# Instructions to follow:
What is needed is an exact copy of all the data.

# Records shown:
..........

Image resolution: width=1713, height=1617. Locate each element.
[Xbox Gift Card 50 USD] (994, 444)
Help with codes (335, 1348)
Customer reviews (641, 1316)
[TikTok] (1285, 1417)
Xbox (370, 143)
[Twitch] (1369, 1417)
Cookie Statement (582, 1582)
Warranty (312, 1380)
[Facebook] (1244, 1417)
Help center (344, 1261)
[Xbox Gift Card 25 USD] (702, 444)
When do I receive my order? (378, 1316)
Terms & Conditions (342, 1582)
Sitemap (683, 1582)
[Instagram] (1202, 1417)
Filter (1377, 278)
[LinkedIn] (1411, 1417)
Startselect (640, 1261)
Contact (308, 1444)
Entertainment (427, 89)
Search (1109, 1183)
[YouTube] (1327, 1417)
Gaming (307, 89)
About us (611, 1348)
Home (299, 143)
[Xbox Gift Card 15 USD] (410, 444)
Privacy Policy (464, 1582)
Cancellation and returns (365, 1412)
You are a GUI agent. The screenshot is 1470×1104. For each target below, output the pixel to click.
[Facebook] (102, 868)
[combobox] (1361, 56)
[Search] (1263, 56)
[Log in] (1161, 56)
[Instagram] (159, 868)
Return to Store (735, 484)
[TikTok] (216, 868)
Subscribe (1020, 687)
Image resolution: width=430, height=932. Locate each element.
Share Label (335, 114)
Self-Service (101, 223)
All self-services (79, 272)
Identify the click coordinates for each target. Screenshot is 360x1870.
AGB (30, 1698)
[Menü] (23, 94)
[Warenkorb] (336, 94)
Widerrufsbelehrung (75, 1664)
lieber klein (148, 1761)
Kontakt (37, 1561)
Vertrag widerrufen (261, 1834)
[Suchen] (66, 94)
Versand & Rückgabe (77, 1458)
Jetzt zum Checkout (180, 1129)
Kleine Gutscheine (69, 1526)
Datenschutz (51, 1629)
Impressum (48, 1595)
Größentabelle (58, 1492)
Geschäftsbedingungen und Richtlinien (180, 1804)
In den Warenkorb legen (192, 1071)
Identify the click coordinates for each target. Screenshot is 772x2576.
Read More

..........

# Solution:
Image resolution: width=1713, height=1617. Locate each element.
[Xbox Gift Card 50 USD] (994, 444)
Help with codes (335, 1348)
Customer reviews (641, 1316)
[TikTok] (1285, 1417)
Xbox (370, 143)
[Twitch] (1369, 1417)
Cookie Statement (582, 1582)
Warranty (312, 1380)
[Facebook] (1244, 1417)
Help center (344, 1261)
[Xbox Gift Card 25 USD] (702, 444)
When do I receive my order? (378, 1316)
Terms & Conditions (342, 1582)
Sitemap (683, 1582)
[Instagram] (1202, 1417)
Filter (1377, 278)
[LinkedIn] (1411, 1417)
Startselect (640, 1261)
Contact (308, 1444)
Entertainment (427, 89)
Search (1109, 1183)
[YouTube] (1327, 1417)
Gaming (307, 89)
About us (611, 1348)
Home (299, 143)
[Xbox Gift Card 15 USD] (410, 444)
Privacy Policy (464, 1582)
Cancellation and returns (365, 1412)
You are a GUI agent. The screenshot is 1470×1104. For each target below, output the pixel to click.
[Facebook] (102, 868)
[combobox] (1361, 56)
[Search] (1263, 56)
[Log in] (1161, 56)
[Instagram] (159, 868)
Return to Store (735, 484)
[TikTok] (216, 868)
Subscribe (1020, 687)
Image resolution: width=430, height=932. Locate each element.
Share Label (335, 114)
Self-Service (101, 223)
All self-services (79, 272)
Identify the click coordinates for each target. Screenshot is 360x1870.
AGB (30, 1698)
[Menü] (23, 94)
[Warenkorb] (336, 94)
Widerrufsbelehrung (75, 1664)
lieber klein (148, 1761)
Kontakt (37, 1561)
Vertrag widerrufen (261, 1834)
[Suchen] (66, 94)
Versand & Rückgabe (77, 1458)
Jetzt zum Checkout (180, 1129)
Kleine Gutscheine (69, 1526)
Datenschutz (51, 1629)
Impressum (48, 1595)
Größentabelle (58, 1492)
Geschäftsbedingungen und Richtlinien (180, 1804)
In den Warenkorb legen (192, 1071)
Identify the click coordinates for each target. Screenshot is 772x2576.
Read More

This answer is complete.